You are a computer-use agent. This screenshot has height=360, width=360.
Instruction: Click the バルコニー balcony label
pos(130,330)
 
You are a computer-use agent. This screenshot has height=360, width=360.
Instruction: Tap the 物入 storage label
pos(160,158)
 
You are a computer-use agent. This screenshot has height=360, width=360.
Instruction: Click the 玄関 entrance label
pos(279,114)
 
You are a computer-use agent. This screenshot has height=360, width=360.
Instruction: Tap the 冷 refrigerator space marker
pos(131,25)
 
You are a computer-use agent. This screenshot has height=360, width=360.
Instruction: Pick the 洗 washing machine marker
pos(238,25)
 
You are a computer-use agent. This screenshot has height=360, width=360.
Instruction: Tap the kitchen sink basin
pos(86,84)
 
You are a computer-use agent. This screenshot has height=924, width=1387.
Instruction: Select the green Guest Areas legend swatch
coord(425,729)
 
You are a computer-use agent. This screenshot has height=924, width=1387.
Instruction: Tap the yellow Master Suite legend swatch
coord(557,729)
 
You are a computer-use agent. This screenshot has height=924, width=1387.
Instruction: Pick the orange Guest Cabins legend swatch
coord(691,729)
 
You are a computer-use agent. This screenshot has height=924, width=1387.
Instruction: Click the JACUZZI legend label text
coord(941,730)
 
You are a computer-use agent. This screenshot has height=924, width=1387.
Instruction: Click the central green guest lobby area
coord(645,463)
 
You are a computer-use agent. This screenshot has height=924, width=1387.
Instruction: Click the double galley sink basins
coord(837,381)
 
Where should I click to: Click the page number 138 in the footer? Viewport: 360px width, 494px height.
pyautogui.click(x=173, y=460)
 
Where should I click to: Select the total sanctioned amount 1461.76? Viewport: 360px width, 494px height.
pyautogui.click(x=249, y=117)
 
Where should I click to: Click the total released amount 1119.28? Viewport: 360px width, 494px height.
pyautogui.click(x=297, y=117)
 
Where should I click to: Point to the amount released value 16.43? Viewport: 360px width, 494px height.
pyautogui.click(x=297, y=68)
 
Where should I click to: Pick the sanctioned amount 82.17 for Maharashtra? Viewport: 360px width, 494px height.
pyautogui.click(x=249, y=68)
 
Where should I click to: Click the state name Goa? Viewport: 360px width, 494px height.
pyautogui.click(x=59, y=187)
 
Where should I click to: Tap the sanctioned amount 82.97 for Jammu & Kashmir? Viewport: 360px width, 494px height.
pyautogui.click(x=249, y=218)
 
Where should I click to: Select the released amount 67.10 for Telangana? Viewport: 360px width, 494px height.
^^^^
TASK DESCRIPTION: Rewrite the records from their start through the line containing "coord(645,463)", keeping the requests, and raise every coordinate in the answers by 60.

EXERCISE RESPONSE:
You are a computer-use agent. This screenshot has height=360, width=360.
Instruction: Click the バルコニー balcony label
pos(190,390)
 
You are a computer-use agent. This screenshot has height=360, width=360.
Instruction: Tap the 物入 storage label
pos(220,218)
 
You are a computer-use agent. This screenshot has height=360, width=360.
Instruction: Click the 玄関 entrance label
pos(339,174)
 
You are a computer-use agent. This screenshot has height=360, width=360.
Instruction: Tap the 冷 refrigerator space marker
pos(191,85)
 
You are a computer-use agent. This screenshot has height=360, width=360.
Instruction: Pick the 洗 washing machine marker
pos(298,85)
 
You are a computer-use agent. This screenshot has height=360, width=360.
Instruction: Tap the kitchen sink basin
pos(146,144)
 
You are a computer-use agent. This screenshot has height=924, width=1387.
Instruction: Select the green Guest Areas legend swatch
coord(485,789)
 
You are a computer-use agent. This screenshot has height=924, width=1387.
Instruction: Tap the yellow Master Suite legend swatch
coord(617,789)
 
You are a computer-use agent. This screenshot has height=924, width=1387.
Instruction: Pick the orange Guest Cabins legend swatch
coord(751,789)
 
You are a computer-use agent. This screenshot has height=924, width=1387.
Instruction: Click the JACUZZI legend label text
coord(1001,790)
 
You are a computer-use agent. This screenshot has height=924, width=1387.
Instruction: Click the central green guest lobby area
coord(705,523)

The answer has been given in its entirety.